Whatever the outcome of the bout, the winner is honored as much as the loser is respected. During The World Games in 2005 and 2009, a few athletes were warned and asked by the referee to repeat their bows to each other at the conclusion of their fights. The first ones could not be considered "genuinely respectful".
Around the world ...
Sumo is a Japanese wrestling sport. It enjoyed immense popularity there throughout many centuries and only spread to the rest of the world in more recent years. Close to 100 countries are currently affiliated to the world governing body, the International Sumo Federation (ISF). While sumo is considered to be all Japanese, similar forms of wrestling are still contested in some of the countries of the former Soviet Union as well as in North and South Korea.

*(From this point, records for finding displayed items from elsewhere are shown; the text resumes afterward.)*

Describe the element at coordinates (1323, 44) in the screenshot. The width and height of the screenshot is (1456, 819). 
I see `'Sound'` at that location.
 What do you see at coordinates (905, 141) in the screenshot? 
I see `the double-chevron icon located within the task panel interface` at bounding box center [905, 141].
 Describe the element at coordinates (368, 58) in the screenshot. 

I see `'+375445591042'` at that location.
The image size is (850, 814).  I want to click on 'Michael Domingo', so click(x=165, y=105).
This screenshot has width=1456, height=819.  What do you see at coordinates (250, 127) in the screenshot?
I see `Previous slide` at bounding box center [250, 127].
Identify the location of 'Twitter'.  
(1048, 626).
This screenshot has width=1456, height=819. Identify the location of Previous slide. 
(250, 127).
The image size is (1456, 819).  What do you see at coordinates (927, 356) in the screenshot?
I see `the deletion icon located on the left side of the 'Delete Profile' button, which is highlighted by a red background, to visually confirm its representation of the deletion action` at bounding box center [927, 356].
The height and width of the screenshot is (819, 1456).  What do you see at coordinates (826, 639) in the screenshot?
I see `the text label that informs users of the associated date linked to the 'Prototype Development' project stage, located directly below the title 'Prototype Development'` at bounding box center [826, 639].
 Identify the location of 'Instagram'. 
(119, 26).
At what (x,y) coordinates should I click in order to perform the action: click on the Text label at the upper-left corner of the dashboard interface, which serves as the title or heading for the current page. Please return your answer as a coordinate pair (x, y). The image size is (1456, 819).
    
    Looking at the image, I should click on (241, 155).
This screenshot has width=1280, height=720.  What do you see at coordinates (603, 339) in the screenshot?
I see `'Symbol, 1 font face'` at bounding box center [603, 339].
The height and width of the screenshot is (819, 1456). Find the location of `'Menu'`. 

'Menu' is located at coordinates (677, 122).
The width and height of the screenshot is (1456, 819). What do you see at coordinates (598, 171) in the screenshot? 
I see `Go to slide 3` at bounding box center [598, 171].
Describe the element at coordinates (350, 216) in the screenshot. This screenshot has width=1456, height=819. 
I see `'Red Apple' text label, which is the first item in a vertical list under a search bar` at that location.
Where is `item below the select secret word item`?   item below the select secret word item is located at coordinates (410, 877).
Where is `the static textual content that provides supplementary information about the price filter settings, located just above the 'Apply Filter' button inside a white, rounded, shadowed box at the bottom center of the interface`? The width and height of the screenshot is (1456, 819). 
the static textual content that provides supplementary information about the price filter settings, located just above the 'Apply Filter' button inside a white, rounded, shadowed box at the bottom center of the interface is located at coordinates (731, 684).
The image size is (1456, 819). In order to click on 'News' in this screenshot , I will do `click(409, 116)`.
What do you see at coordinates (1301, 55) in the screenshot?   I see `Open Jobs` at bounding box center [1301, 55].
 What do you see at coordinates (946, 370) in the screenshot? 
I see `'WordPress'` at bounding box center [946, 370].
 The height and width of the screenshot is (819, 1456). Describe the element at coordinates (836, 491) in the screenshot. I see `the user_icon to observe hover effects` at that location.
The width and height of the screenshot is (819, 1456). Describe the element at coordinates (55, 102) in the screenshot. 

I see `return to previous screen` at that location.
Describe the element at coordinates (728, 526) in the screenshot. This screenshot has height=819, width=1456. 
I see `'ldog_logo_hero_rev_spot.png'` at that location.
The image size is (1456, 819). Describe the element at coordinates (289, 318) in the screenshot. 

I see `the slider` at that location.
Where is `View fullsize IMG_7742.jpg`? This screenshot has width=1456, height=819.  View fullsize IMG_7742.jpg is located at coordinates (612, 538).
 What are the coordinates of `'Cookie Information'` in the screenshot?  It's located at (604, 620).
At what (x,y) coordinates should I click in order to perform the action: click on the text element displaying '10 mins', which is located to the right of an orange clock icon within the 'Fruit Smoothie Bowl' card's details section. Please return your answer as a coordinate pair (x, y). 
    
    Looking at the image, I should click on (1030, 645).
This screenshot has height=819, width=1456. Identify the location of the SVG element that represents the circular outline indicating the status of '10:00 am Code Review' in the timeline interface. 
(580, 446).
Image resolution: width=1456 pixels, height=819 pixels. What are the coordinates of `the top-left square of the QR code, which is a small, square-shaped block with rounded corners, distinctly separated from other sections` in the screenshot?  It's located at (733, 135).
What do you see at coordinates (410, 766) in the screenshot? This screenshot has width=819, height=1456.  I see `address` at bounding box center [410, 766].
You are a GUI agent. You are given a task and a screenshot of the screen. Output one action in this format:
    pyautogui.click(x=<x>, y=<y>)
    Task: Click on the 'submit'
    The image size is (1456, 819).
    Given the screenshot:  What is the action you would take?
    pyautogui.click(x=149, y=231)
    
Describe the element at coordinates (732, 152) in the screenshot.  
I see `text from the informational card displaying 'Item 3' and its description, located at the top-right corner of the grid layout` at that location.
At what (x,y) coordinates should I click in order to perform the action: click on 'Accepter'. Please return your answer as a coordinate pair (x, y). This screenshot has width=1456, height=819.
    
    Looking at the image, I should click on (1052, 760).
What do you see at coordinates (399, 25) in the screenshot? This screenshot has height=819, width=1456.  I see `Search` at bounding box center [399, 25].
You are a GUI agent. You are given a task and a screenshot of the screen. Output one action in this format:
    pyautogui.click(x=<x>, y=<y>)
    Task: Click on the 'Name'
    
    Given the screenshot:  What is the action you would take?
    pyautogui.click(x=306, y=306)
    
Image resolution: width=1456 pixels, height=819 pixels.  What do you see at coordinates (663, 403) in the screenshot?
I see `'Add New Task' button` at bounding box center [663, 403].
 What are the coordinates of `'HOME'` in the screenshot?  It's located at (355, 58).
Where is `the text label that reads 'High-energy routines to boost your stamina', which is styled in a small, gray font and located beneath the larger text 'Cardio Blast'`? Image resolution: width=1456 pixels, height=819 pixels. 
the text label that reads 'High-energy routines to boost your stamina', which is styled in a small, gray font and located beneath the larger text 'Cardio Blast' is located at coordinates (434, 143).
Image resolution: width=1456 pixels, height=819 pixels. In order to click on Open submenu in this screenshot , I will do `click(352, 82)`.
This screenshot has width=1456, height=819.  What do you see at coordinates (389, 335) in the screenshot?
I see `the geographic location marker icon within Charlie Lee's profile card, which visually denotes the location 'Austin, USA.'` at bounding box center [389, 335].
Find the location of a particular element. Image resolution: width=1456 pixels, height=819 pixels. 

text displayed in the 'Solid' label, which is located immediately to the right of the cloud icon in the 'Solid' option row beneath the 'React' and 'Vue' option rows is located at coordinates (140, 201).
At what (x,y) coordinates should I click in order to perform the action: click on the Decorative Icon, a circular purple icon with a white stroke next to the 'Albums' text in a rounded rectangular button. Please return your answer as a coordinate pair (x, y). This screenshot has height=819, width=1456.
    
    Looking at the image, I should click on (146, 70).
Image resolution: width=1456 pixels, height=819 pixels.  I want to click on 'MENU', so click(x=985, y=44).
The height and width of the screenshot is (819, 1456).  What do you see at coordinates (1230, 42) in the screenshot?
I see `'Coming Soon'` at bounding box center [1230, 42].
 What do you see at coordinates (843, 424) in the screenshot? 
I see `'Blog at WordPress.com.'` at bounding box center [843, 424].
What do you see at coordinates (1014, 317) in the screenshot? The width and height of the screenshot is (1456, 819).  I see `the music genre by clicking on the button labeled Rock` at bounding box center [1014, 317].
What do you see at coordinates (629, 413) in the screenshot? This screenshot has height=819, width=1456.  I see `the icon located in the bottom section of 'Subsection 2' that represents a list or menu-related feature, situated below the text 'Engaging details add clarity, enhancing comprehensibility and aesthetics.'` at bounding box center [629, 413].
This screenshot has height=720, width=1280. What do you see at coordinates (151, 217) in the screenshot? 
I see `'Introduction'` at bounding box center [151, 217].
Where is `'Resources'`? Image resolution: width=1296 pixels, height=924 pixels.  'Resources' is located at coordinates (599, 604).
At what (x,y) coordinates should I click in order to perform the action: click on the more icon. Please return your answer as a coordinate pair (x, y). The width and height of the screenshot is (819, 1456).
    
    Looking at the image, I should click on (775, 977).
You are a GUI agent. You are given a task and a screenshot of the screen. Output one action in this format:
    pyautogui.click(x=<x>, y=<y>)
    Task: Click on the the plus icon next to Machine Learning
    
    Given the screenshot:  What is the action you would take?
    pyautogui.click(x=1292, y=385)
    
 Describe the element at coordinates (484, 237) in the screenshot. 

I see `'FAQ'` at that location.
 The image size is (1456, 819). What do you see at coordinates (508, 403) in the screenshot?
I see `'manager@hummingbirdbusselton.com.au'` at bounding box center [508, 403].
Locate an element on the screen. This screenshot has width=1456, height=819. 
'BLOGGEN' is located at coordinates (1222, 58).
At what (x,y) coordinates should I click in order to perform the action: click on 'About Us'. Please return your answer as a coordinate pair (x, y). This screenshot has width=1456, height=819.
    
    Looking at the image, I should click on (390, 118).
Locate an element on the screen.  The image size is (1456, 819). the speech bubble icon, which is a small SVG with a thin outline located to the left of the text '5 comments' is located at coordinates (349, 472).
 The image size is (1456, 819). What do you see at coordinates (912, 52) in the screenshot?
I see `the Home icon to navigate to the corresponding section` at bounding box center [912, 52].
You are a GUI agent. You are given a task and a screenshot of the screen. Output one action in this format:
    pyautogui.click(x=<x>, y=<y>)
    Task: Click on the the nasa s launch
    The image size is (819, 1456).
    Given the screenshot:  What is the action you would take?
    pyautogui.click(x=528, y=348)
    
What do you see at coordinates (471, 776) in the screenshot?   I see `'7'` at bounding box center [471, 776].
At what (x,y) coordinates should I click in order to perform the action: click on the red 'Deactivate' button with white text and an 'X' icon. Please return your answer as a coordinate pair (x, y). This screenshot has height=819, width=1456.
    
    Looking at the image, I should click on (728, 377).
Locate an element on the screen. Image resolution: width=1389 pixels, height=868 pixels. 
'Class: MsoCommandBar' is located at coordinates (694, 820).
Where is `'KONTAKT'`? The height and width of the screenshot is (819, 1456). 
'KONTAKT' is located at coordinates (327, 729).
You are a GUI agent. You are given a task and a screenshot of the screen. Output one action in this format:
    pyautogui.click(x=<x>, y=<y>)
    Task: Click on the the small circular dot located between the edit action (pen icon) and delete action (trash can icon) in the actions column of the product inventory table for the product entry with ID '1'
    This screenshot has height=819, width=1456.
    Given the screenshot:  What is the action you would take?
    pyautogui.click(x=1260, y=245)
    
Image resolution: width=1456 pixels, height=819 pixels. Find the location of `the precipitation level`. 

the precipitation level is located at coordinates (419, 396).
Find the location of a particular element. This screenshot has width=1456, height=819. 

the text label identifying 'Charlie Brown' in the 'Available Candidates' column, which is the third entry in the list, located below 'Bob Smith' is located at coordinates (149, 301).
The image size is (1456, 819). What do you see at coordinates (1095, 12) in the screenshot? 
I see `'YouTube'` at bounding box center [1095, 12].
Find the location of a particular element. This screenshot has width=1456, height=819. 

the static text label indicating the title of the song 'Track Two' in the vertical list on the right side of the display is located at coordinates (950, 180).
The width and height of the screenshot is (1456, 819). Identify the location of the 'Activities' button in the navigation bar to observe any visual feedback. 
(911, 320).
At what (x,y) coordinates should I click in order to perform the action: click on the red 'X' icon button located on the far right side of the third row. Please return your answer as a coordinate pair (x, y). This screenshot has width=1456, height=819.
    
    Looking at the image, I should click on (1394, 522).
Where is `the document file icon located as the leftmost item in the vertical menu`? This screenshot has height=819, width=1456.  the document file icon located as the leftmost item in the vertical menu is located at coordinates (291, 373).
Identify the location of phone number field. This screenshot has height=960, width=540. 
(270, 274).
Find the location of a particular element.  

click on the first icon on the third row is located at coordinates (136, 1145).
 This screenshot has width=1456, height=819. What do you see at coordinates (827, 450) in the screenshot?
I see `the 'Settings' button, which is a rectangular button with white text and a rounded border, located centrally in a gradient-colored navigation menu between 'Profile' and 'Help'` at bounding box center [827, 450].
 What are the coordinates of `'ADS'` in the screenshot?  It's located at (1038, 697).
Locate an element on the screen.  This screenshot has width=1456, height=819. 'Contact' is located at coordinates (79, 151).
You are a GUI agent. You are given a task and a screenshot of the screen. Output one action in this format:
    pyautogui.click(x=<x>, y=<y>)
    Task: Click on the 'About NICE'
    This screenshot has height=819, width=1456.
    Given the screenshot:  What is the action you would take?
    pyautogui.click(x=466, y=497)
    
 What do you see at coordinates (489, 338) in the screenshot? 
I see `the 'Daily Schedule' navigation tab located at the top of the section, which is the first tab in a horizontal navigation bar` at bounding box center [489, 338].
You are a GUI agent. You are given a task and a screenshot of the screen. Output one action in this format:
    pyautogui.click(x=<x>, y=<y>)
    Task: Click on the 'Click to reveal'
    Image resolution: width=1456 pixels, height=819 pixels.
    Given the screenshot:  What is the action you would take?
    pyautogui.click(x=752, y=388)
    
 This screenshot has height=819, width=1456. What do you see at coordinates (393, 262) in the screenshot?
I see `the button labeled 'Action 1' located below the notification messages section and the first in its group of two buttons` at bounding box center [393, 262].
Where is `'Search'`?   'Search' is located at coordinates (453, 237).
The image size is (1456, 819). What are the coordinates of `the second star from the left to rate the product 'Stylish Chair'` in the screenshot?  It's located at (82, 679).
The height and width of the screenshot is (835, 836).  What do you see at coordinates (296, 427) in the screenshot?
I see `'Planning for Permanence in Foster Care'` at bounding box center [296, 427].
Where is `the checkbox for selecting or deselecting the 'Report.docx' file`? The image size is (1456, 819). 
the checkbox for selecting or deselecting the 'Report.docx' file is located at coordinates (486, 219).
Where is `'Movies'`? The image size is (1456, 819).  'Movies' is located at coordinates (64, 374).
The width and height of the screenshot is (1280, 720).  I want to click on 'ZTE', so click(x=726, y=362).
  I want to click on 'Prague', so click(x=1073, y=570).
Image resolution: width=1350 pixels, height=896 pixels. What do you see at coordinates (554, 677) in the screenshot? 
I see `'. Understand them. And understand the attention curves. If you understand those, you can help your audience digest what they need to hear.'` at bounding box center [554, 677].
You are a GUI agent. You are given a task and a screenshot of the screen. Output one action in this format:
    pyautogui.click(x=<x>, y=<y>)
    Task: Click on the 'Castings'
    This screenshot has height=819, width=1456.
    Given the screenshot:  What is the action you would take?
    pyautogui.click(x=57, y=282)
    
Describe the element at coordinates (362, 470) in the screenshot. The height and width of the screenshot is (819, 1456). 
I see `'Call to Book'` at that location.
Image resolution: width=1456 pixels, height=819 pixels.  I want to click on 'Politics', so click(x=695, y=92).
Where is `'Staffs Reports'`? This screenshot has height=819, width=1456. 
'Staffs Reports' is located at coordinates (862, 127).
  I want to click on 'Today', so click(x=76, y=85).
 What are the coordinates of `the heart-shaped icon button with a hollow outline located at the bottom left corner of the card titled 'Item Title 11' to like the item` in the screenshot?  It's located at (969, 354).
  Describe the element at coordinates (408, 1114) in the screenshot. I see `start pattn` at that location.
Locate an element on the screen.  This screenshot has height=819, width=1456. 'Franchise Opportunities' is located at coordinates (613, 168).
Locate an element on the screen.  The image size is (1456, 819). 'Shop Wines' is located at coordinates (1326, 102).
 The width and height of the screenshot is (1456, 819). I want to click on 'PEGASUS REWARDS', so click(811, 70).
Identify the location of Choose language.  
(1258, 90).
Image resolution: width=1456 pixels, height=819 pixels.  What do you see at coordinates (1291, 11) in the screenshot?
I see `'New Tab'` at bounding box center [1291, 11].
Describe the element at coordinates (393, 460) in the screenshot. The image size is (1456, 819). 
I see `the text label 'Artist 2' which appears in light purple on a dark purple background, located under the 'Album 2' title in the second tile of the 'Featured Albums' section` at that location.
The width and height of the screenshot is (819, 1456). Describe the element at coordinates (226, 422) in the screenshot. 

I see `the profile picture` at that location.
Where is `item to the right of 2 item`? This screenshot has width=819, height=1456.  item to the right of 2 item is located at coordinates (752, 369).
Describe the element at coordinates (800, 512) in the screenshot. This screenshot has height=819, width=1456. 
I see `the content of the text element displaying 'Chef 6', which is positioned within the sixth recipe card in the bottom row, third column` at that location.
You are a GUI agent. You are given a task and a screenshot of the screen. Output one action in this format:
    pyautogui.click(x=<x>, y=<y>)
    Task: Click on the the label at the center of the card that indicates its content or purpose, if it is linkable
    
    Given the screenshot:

Sumo traces its origins back to ancient times. It is said to have made its first appearance in Japanese mythology as a simple trial of strength. Eventually it came to be practiced throughout the country as part of Shinto ritual and thus achieved its full expression: one tied in strongly with the national spirit of Japan. Nevertheless, references to virtually identical wrestling can also be found in the historical chronicles of countries such as China and India, and even in some murals of ancient Greece.
Sumo today ...
Amateurs and professionals participate in modern sumo, both preserving their own spheres but working together in perfect harmony and contributing to the overall development of the sport. Professional sumo underwent various organizational changes until the Japan Sumo Association was constituted, in 1925, as a body with juridical status. It has striven to raise the level of technique and the ethical standards of all those engaged in sumo.
Amateur sumo, which is placed under the auspices of the ISF, features different weight classes for all rikishi, regardless of their size, to compete on an equal footing. And only amateur sumo has a women's division too.